Apropros abschirmende Farbe - genau das ist der Punkt. Das Kino vereint zufällig alle für mich unangenehmen Faktoren, die mich ablenken und meistens überreizen ... Das fängt erstmal damit an, dass im Normalfall der Kinosaal voller Menschen ist - und voll von deren Gefühlen. Das alleine wäre an guten Tagen kein großes Problem, denn es gibt unzählige Situationen, wo ich von vielen Leuten umgeben bin. Weihnachtsmärkte, Klassen, Warteräume, Busse, Weiterbildungen, Restaurants und so weiter. Da sind immer viele Menschen und viele Farben, und daran bin ich ja gewöhnt.
Aber im Kino ist es dunkel. Das ist, als ob man auf ein schwarzes Papier mit bunten Pinseln Farbtupfer spritzt - die Farben treten klar und deutlich, geradezu übermächtig hervor, so als ob sie nicht nur vor meinem inneren Auge wären, sondern als würde der ganze Raum aus ihnen bestehen. Es sind ja, bis auf die Kinoleinwand, sonst keine optischen Reize da, in denen die Farben wie sonst untergehen können. Sie schieben sich wie ein Netz vor mein Blickfeld, wie ein Schleier, durch den ich erstmal durchgucken muss, um den Film zu sehen - und mich auf ihn konzentrieren zu können! Durch diese so überdeutlichen Gefühle der anderen Kinobesucher bin ich abgelenkt, ohne dass ich es will, und bräuchte meine ganze Konzentration, um zumindest zeitweise alles außer dem Film auszublenden.

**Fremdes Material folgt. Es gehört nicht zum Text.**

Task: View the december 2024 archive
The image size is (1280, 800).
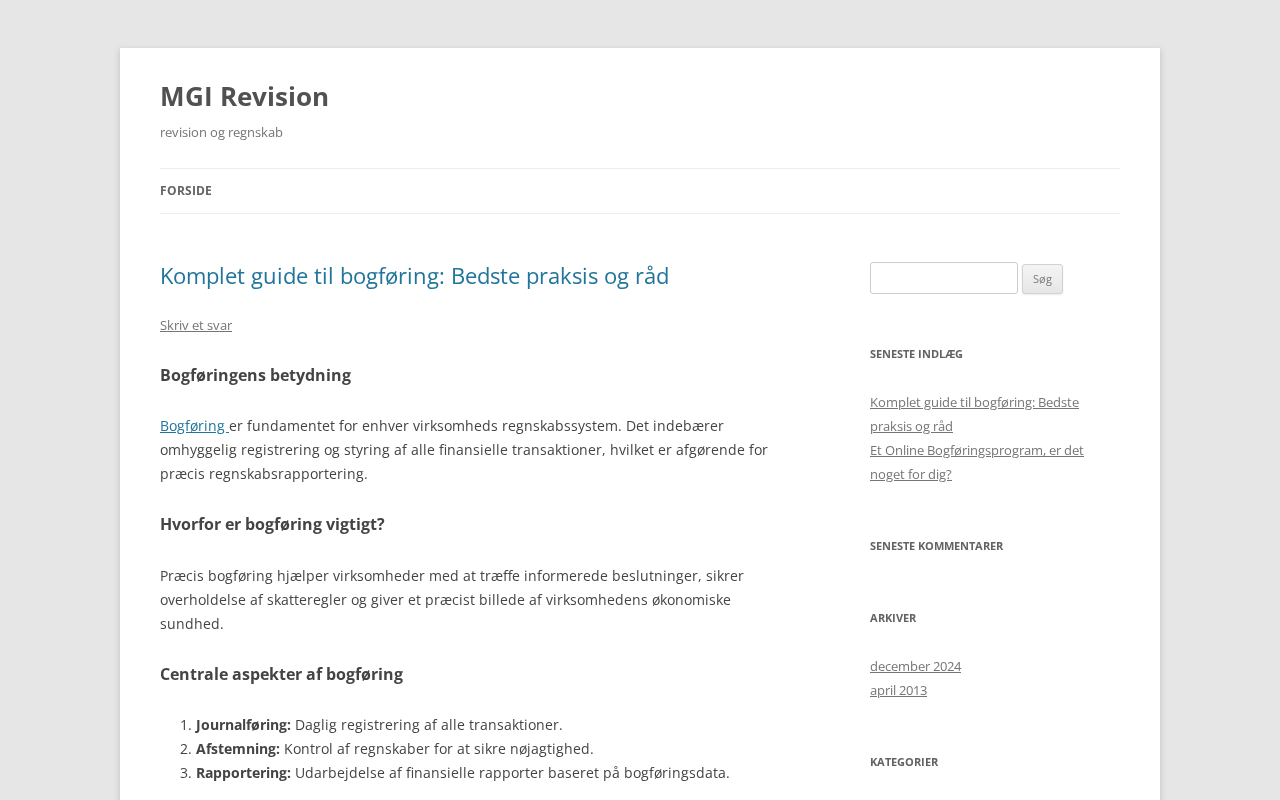Action: [915, 666]
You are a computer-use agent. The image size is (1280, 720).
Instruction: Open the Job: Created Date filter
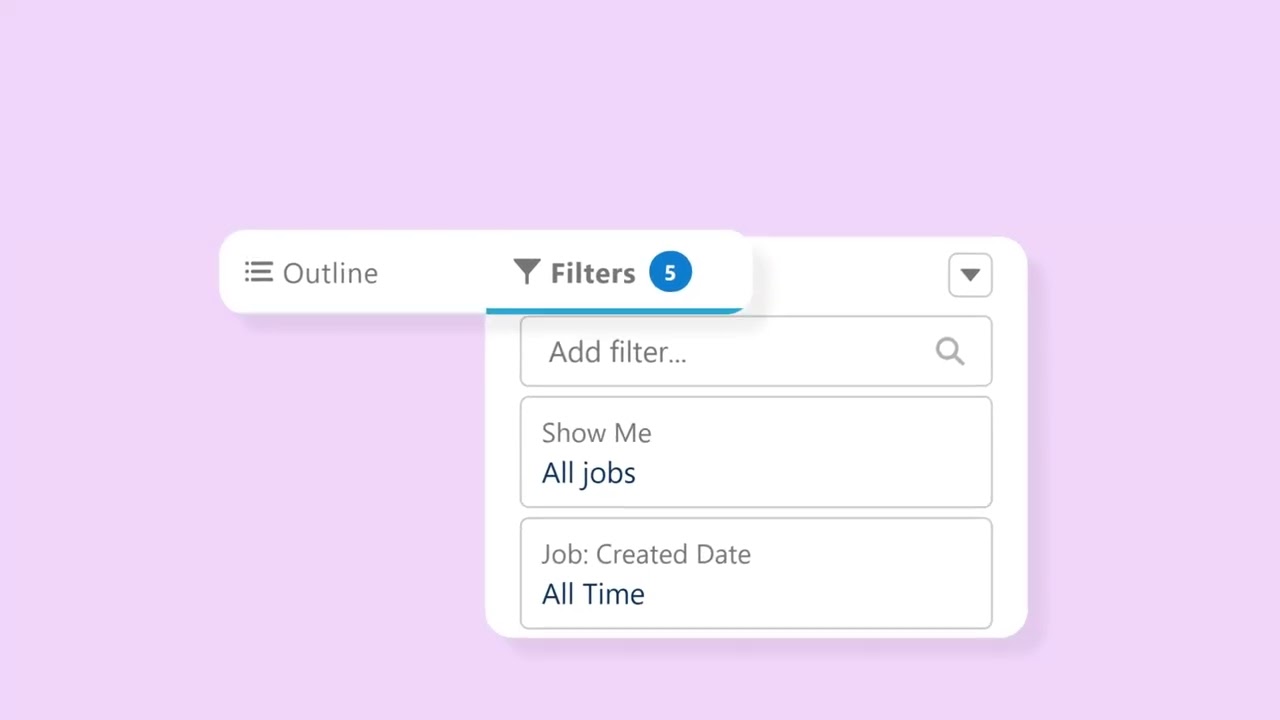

Hinzu kommt die riesige Kinoleinwand, die so hell ist, dass ich das Gefühl habe, sie knallt gleich auf mich drauf. Keine Ahnung, warum ich das so empfinde, aber ich fühle mich von ihr regelrecht erschlagen, presse mich automatisch in die Rückenlehne, als könnte ich dadurch den Abstand vergrößern. Mir ist das Geschehen zu dicht. Die Luft da drin ist auch meistens warm und stickig. Wenn dann auch noch extrem laute Geräusche dazukommen, was bei fast jedem Kinofilm der Fall ist, reicht es endgültig. Meistens kann und muss ich dann nur noch eins: raus.



Hier habe ich einmal versucht zu verbildlichen, wie ein Kinobesuch für mich aussieht. Was natürlich nicht dazustellen geht, ist das helle Licht und die Lautstärke. Als Kinobild habe ich hier beispielhaft eine Szene aus dem Film "Die Kriegerin" eingesetzt, denn das war der Film, bei dem es so krass war, wie ich es bei fast keinem Film bisher erlebt habe - der Inhalt der Handlung rief bei den Zuschauern so starke Gefühle wie Betroffenheit, Entsetzen, Angst oder Abscheu hervor.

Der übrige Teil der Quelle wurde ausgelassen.